What if someone is bald?

That is a point. I do not know why it is, but on some occasions, door staff seem to have heads like billiard balls in terms of the amount of hair on their heads. I hope it is not because they chew steroids all day. The question arises in those circumstances as to how one might take a DNA sample. I will look at the matter again. I am not currently in a position to offer technical evidence in support of saliva samples being superior to hair samples but I will return to the committee on that subject.

I take Deputy Power's point on the importance of the Law Reform Commission coming forward with a view on the implications of a data bank. The Deputy asked me to express my views on the subject. My views are not very rigidly formed at this stage. I believe that destruction of samples which are lawfully taken is something which in the interests of privacy or civil liberties is an unconvincing activity. I do not think that one increases someone's civil liberties by shredding samples or fingerprints in any circumstances. Were a database to be kept, the Law Reform Commission might well consider that some degree of independent control of it, and of access to it, and of the purposes for which it is used, might be necessary. Whether that is a judicial control or independent expert control, it should not simply be possible for anyone to check out without control any of the characteristics of a person who has a sample in the system.

Does the Minister have any views on how extensive the database should be?

Professor McConnnell of Trinity College Dublin wrote me a very strongly argued case for universality. His view is that one could separate the innocent from the guilty and prove innocence so often that there is a very strong case for universality. By the same token, there is a touch of Big Brother in having everyone's data stored somewhere simply because of the possibility that they could be involved in crime. My mind is open on this subject. I fully accept Professor McConnell's point that one could prove one's innocence in many cases, or the Garda could in many cases stop chasing the wrong people at an early stage. How would one go about assembling such a database? Would one call people to the local Garda station and demand a sample?
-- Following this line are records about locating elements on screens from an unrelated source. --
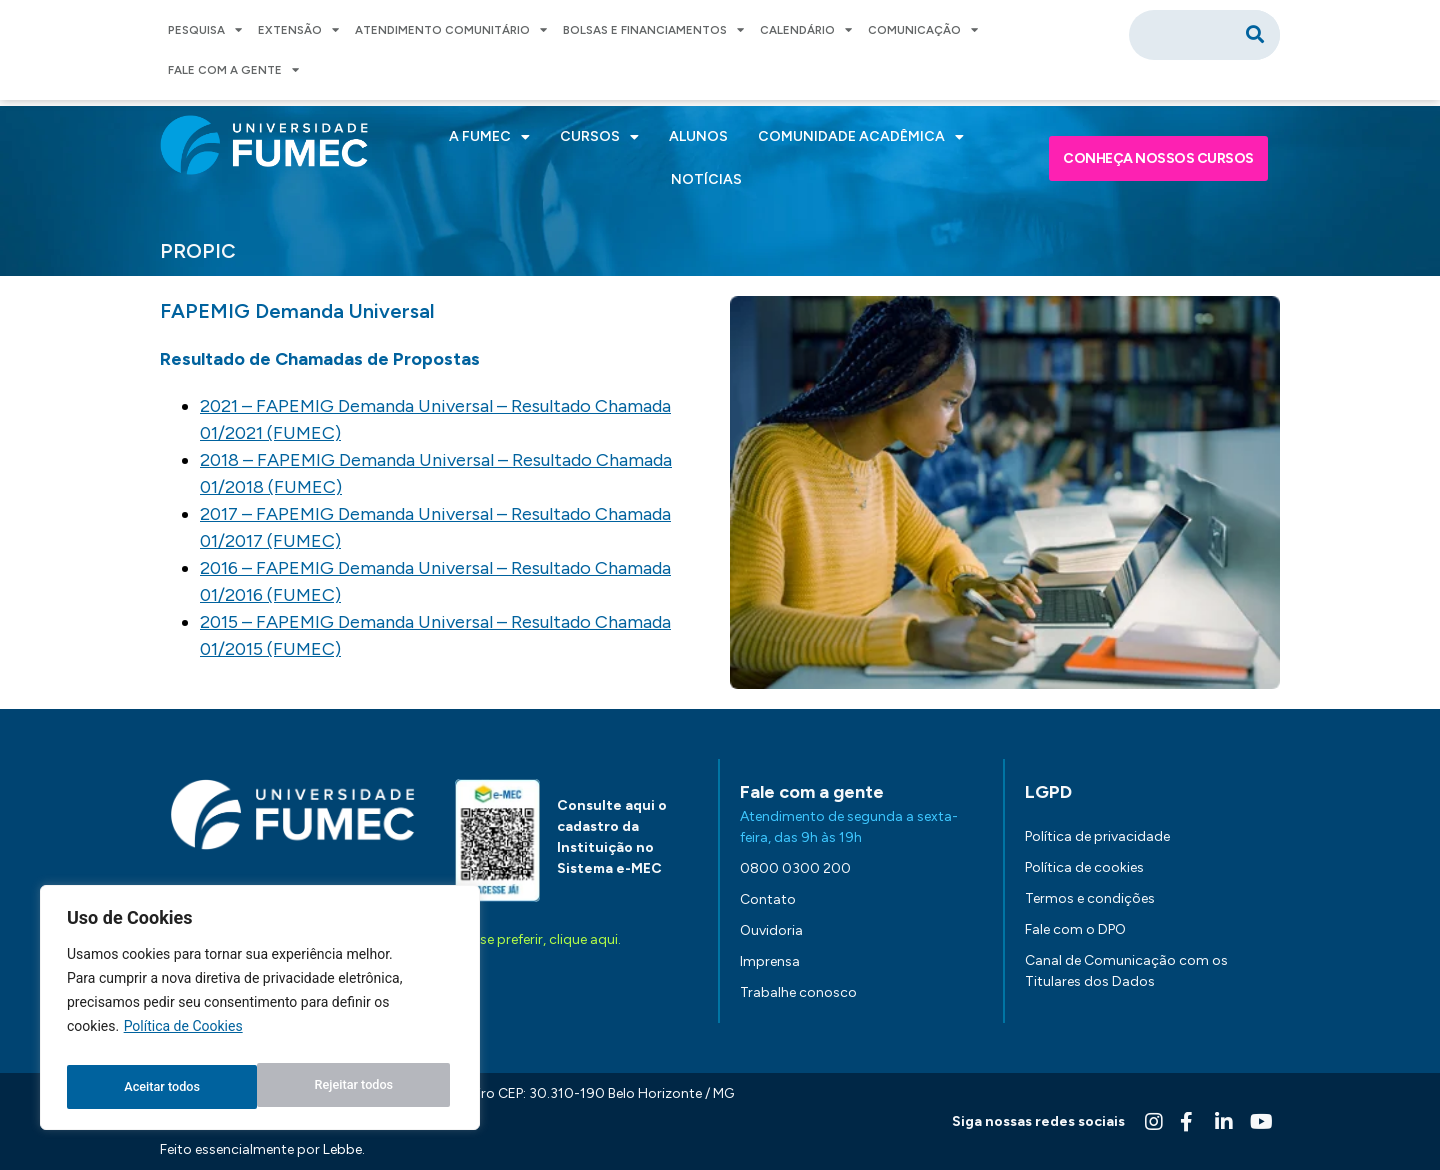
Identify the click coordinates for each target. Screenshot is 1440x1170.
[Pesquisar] (1255, 35)
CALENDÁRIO (806, 30)
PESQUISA (205, 30)
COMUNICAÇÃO (923, 30)
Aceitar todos (359, 1087)
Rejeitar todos (162, 1087)
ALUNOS (698, 136)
One could start off using samples in the hospitals.

That would take a long time to come to fruition. Probably the less I say about the issue in advance of the views of the Law Reform Commission, the better. It is nevertheless a real issue. Rather than start some scare story, I prefer to say that my mind is open on the issue and that I am mindful of the Big Brother implications of a universal or comprehensive database being held.

I raised a question about the use of video equipment as evidence.

The product of a video camera is in principle real evidence, as long as it is established that it was a video camera which was functioning at the relevant time and that it was in working order. It is real evidence which, as I understand it, does not require any special statutory basis in order for it to be introduced as evidence. Taking a typical example, if there is a fight in a disco, and a videotape is produced, all that is normally required to justify the introduction of the videotape in evidence is the evidence of someone saying that a particular video camera was working at the time, and that person obtained within perhaps 24 hours the cassette or DVD from it. That person would then tell what the cassette or DVD was showing. It is real evidence just as much as a fingerprint left at the scene, because it is purely a factual process. It does not have to have some statutory benediction to make it admissible. It is admissible just as much as if one left a DNA sample or one's fingerprints at a crime scene. Some criminals have on occasion left their fingers behind them. The video cassette or DVD is real evidence and can be introduced as such if one can show beyond reasonable doubt that it is what it purports to be.

I thank the Minister and his officials for attending.

The joint committee went into private session at 4.28 p.m. and adjourned at 4.29 p.m. until2.30 p.m. on Tuesday, 14 October 2003.